[Dataset entries]
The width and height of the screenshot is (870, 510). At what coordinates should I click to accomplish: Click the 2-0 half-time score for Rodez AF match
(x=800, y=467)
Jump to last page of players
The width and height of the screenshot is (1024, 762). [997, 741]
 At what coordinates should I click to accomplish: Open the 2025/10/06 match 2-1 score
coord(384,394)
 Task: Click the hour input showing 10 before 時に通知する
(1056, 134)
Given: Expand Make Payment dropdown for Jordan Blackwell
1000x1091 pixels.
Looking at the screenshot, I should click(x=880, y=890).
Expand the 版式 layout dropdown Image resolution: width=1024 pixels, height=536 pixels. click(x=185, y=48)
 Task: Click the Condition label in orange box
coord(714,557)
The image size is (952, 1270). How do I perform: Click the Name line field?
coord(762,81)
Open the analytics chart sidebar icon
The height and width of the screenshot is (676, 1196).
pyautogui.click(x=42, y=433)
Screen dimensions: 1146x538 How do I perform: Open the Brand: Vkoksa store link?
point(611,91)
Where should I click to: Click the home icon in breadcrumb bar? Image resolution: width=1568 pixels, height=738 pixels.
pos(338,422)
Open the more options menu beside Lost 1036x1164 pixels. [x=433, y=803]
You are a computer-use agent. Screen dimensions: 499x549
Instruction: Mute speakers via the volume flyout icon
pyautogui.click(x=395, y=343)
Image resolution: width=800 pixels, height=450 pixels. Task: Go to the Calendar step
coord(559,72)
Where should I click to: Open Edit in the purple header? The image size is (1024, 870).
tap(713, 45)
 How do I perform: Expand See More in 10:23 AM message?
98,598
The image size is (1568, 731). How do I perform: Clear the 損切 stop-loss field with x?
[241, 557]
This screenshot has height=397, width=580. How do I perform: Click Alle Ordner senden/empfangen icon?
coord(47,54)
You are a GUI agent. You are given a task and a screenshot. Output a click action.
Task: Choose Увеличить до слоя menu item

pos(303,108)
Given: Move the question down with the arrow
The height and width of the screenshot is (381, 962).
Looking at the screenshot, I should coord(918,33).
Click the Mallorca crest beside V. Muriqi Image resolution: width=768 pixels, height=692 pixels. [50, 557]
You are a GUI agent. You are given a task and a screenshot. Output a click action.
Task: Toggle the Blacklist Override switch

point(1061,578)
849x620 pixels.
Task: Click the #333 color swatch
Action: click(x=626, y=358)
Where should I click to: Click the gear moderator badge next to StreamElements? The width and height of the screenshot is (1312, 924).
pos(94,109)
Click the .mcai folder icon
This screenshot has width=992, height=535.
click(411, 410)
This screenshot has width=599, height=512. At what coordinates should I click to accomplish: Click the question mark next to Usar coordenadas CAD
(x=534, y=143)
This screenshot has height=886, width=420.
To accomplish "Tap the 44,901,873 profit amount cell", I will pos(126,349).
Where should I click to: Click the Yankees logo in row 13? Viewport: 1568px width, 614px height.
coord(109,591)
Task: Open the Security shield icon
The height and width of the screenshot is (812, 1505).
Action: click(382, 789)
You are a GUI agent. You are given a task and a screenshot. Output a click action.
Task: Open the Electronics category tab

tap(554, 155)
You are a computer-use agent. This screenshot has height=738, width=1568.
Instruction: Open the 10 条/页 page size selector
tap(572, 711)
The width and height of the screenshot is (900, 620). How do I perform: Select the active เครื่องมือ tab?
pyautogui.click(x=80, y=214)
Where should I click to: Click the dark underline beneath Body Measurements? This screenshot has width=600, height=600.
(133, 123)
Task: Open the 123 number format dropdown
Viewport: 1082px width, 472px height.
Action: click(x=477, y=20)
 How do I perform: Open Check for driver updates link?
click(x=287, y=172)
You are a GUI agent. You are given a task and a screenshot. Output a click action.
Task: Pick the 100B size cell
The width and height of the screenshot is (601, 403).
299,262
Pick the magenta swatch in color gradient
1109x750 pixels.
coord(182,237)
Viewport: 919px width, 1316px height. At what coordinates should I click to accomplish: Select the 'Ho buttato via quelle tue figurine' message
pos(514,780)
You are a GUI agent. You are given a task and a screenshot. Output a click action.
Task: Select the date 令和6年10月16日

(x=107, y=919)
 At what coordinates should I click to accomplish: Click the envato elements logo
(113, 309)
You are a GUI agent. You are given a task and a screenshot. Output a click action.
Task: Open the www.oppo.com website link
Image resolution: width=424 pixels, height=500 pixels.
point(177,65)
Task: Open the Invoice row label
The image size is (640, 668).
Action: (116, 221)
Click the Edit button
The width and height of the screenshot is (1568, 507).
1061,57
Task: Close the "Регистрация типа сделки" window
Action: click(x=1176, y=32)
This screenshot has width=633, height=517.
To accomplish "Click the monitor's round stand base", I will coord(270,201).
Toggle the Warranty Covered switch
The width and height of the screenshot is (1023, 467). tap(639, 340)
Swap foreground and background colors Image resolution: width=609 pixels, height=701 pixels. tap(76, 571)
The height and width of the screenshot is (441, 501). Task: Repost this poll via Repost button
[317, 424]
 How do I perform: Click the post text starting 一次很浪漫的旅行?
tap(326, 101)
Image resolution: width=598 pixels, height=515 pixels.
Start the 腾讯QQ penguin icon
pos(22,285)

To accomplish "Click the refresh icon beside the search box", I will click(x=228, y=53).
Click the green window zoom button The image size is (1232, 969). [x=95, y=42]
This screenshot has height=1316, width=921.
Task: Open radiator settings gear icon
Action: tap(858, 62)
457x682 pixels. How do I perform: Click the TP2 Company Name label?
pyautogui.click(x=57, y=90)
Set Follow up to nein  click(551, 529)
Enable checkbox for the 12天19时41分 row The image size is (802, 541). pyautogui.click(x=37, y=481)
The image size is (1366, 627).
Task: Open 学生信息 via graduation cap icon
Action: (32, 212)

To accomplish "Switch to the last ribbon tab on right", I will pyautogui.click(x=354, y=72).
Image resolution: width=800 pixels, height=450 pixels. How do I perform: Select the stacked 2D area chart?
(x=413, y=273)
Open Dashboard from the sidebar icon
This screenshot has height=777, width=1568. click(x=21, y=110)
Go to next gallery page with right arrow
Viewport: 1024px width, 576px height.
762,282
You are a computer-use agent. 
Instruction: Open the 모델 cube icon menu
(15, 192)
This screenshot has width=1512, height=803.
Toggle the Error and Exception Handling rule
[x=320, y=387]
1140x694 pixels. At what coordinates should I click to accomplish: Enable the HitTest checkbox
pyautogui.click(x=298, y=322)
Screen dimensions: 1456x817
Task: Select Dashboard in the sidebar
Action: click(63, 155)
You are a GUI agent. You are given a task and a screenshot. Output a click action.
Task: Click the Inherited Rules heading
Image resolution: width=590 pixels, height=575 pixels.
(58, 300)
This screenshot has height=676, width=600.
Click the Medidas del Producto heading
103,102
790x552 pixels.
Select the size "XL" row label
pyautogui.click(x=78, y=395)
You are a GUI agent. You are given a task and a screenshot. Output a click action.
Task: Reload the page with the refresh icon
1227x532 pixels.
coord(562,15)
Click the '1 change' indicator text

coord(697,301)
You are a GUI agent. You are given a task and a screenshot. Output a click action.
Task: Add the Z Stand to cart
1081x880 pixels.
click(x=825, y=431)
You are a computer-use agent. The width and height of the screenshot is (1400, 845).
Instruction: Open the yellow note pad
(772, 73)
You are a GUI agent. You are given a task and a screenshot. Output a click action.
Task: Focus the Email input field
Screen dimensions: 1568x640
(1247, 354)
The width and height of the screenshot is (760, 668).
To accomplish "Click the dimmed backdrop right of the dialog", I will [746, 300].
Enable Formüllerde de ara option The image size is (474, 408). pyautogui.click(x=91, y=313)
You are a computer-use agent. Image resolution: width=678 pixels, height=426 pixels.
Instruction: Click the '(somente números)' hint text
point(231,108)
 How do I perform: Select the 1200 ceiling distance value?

■ WHAT TO PRODUCE
Please retype all of the lines above exactly as they stand.

■ REPLY
The width and height of the screenshot is (870, 510). At what coordinates should I click to accomplish: Click the 2-0 half-time score for Rodez AF match
(x=800, y=467)
Jump to last page of players
The width and height of the screenshot is (1024, 762). [997, 741]
 At what coordinates should I click to accomplish: Open the 2025/10/06 match 2-1 score
coord(384,394)
 Task: Click the hour input showing 10 before 時に通知する
(1056, 134)
Given: Expand Make Payment dropdown for Jordan Blackwell
1000x1091 pixels.
Looking at the screenshot, I should click(x=880, y=890).
Expand the 版式 layout dropdown Image resolution: width=1024 pixels, height=536 pixels. click(x=185, y=48)
 Task: Click the Condition label in orange box
coord(714,557)
The image size is (952, 1270). How do I perform: Click the Name line field?
coord(762,81)
Open the analytics chart sidebar icon
The height and width of the screenshot is (676, 1196).
pyautogui.click(x=42, y=433)
Screen dimensions: 1146x538 How do I perform: Open the Brand: Vkoksa store link?
point(611,91)
Where should I click to: Click the home icon in breadcrumb bar? Image resolution: width=1568 pixels, height=738 pixels.
pos(338,422)
Open the more options menu beside Lost 1036x1164 pixels. [x=433, y=803]
You are a computer-use agent. Screen dimensions: 499x549
Instruction: Mute speakers via the volume flyout icon
pyautogui.click(x=395, y=343)
Image resolution: width=800 pixels, height=450 pixels. Task: Go to the Calendar step
coord(559,72)
Where should I click to: Open Edit in the purple header? The image size is (1024, 870).
tap(713, 45)
 How do I perform: Expand See More in 10:23 AM message?
98,598
The image size is (1568, 731). How do I perform: Clear the 損切 stop-loss field with x?
[241, 557]
This screenshot has height=397, width=580. How do I perform: Click Alle Ordner senden/empfangen icon?
coord(47,54)
You are a GUI agent. You are given a task and a screenshot. Output a click action.
Task: Choose Увеличить до слоя menu item

pos(303,108)
Given: Move the question down with the arrow
The height and width of the screenshot is (381, 962).
Looking at the screenshot, I should coord(918,33).
Click the Mallorca crest beside V. Muriqi Image resolution: width=768 pixels, height=692 pixels. [50, 557]
You are a GUI agent. You are given a task and a screenshot. Output a click action.
Task: Toggle the Blacklist Override switch

point(1061,578)
849x620 pixels.
Task: Click the #333 color swatch
Action: click(x=626, y=358)
Where should I click to: Click the gear moderator badge next to StreamElements? The width and height of the screenshot is (1312, 924).
pos(94,109)
Click the .mcai folder icon
This screenshot has width=992, height=535.
click(411, 410)
This screenshot has width=599, height=512. At what coordinates should I click to accomplish: Click the question mark next to Usar coordenadas CAD
(x=534, y=143)
This screenshot has height=886, width=420.
To accomplish "Tap the 44,901,873 profit amount cell", I will pos(126,349).
Where should I click to: Click the Yankees logo in row 13? Viewport: 1568px width, 614px height.
coord(109,591)
Task: Open the Security shield icon
The height and width of the screenshot is (812, 1505).
Action: click(382, 789)
You are a GUI agent. You are given a task and a screenshot. Output a click action.
Task: Open the Electronics category tab

tap(554, 155)
You are a computer-use agent. This screenshot has height=738, width=1568.
Instruction: Open the 10 条/页 page size selector
tap(572, 711)
The width and height of the screenshot is (900, 620). How do I perform: Select the active เครื่องมือ tab?
pyautogui.click(x=80, y=214)
Where should I click to: Click the dark underline beneath Body Measurements? This screenshot has width=600, height=600.
(133, 123)
Task: Open the 123 number format dropdown
Viewport: 1082px width, 472px height.
Action: click(x=477, y=20)
 How do I perform: Open Check for driver updates link?
click(x=287, y=172)
You are a GUI agent. You are given a task and a screenshot. Output a click action.
Task: Pick the 100B size cell
The width and height of the screenshot is (601, 403).
299,262
Pick the magenta swatch in color gradient
1109x750 pixels.
coord(182,237)
Viewport: 919px width, 1316px height. At what coordinates should I click to accomplish: Select the 'Ho buttato via quelle tue figurine' message
pos(514,780)
You are a GUI agent. You are given a task and a screenshot. Output a click action.
Task: Select the date 令和6年10月16日

(x=107, y=919)
 At what coordinates should I click to accomplish: Click the envato elements logo
(113, 309)
You are a GUI agent. You are given a task and a screenshot. Output a click action.
Task: Open the www.oppo.com website link
Image resolution: width=424 pixels, height=500 pixels.
point(177,65)
Task: Open the Invoice row label
The image size is (640, 668).
Action: (116, 221)
Click the Edit button
The width and height of the screenshot is (1568, 507).
1061,57
Task: Close the "Регистрация типа сделки" window
Action: click(x=1176, y=32)
This screenshot has width=633, height=517.
To accomplish "Click the monitor's round stand base", I will coord(270,201).
Toggle the Warranty Covered switch
The width and height of the screenshot is (1023, 467). tap(639, 340)
Swap foreground and background colors Image resolution: width=609 pixels, height=701 pixels. tap(76, 571)
The height and width of the screenshot is (441, 501). Task: Repost this poll via Repost button
[317, 424]
 How do I perform: Click the post text starting 一次很浪漫的旅行?
tap(326, 101)
Image resolution: width=598 pixels, height=515 pixels.
Start the 腾讯QQ penguin icon
pos(22,285)

To accomplish "Click the refresh icon beside the search box", I will click(x=228, y=53).
Click the green window zoom button The image size is (1232, 969). [x=95, y=42]
This screenshot has height=1316, width=921.
Task: Open radiator settings gear icon
Action: tap(858, 62)
457x682 pixels. How do I perform: Click the TP2 Company Name label?
pyautogui.click(x=57, y=90)
Set Follow up to nein  click(551, 529)
Enable checkbox for the 12天19时41分 row The image size is (802, 541). pyautogui.click(x=37, y=481)
The image size is (1366, 627).
Task: Open 学生信息 via graduation cap icon
Action: (32, 212)

To accomplish "Switch to the last ribbon tab on right", I will pyautogui.click(x=354, y=72).
Image resolution: width=800 pixels, height=450 pixels. How do I perform: Select the stacked 2D area chart?
(x=413, y=273)
Open Dashboard from the sidebar icon
This screenshot has height=777, width=1568. click(x=21, y=110)
Go to next gallery page with right arrow
Viewport: 1024px width, 576px height.
762,282
You are a computer-use agent. 
Instruction: Open the 모델 cube icon menu
(15, 192)
This screenshot has width=1512, height=803.
Toggle the Error and Exception Handling rule
[x=320, y=387]
1140x694 pixels. At what coordinates should I click to accomplish: Enable the HitTest checkbox
pyautogui.click(x=298, y=322)
Screen dimensions: 1456x817
Task: Select Dashboard in the sidebar
Action: click(63, 155)
You are a GUI agent. You are given a task and a screenshot. Output a click action.
Task: Click the Inherited Rules heading
Image resolution: width=590 pixels, height=575 pixels.
(58, 300)
This screenshot has height=676, width=600.
Click the Medidas del Producto heading
103,102
790x552 pixels.
Select the size "XL" row label
pyautogui.click(x=78, y=395)
You are a GUI agent. You are given a task and a screenshot. Output a click action.
Task: Reload the page with the refresh icon
1227x532 pixels.
coord(562,15)
Click the '1 change' indicator text

coord(697,301)
You are a GUI agent. You are given a task and a screenshot. Output a click action.
Task: Add the Z Stand to cart
1081x880 pixels.
click(x=825, y=431)
You are a computer-use agent. The width and height of the screenshot is (1400, 845).
Instruction: Open the yellow note pad
(772, 73)
You are a GUI agent. You are given a task and a screenshot. Output a click action.
Task: Focus the Email input field
Screen dimensions: 1568x640
(1247, 354)
The width and height of the screenshot is (760, 668).
To accomplish "Click the dimmed backdrop right of the dialog", I will [746, 300].
Enable Formüllerde de ara option The image size is (474, 408). pyautogui.click(x=91, y=313)
You are a computer-use agent. Image resolution: width=678 pixels, height=426 pixels.
Instruction: Click the '(somente números)' hint text
point(231,108)
 How do I perform: Select the 1200 ceiling distance value?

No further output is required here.